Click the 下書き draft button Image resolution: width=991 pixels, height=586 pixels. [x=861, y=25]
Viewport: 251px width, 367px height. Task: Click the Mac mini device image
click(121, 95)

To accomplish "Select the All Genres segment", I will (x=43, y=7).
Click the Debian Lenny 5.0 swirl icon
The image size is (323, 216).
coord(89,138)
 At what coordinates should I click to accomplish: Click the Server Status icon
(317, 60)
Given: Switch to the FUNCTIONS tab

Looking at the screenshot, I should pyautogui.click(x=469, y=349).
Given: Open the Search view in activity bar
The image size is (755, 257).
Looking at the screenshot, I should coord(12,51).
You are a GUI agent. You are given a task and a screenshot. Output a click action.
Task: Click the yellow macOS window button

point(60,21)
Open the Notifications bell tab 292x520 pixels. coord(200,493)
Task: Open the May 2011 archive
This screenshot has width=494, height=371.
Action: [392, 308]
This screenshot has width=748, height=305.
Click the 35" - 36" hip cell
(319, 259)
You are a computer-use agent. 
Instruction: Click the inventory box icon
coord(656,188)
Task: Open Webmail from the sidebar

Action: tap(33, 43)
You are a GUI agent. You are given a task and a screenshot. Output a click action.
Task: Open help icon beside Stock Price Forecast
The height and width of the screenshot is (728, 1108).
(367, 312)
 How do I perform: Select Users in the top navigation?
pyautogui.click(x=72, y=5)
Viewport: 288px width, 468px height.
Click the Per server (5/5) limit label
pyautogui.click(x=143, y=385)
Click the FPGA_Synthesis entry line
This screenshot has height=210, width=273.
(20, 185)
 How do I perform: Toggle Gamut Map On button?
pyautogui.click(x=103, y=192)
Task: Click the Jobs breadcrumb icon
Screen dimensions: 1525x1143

■ **WHAT IS REQUIRED**: What are the exact lines from the beginning of the material through the line containing "This screenshot has width=748, height=305."? Write out those lines alone.

■ **SOLUTION FOR THIS EXERCISE**:
Click the 下書き draft button Image resolution: width=991 pixels, height=586 pixels. [x=861, y=25]
Viewport: 251px width, 367px height. Task: Click the Mac mini device image
click(121, 95)

To accomplish "Select the All Genres segment", I will (x=43, y=7).
Click the Debian Lenny 5.0 swirl icon
The image size is (323, 216).
coord(89,138)
 At what coordinates should I click to accomplish: Click the Server Status icon
(317, 60)
Given: Switch to the FUNCTIONS tab

Looking at the screenshot, I should pyautogui.click(x=469, y=349).
Given: Open the Search view in activity bar
The image size is (755, 257).
Looking at the screenshot, I should coord(12,51).
You are a GUI agent. You are given a task and a screenshot. Output a click action.
Task: Click the yellow macOS window button

point(60,21)
Open the Notifications bell tab 292x520 pixels. coord(200,493)
Task: Open the May 2011 archive
This screenshot has width=494, height=371.
Action: [392, 308]
This screenshot has width=748, height=305.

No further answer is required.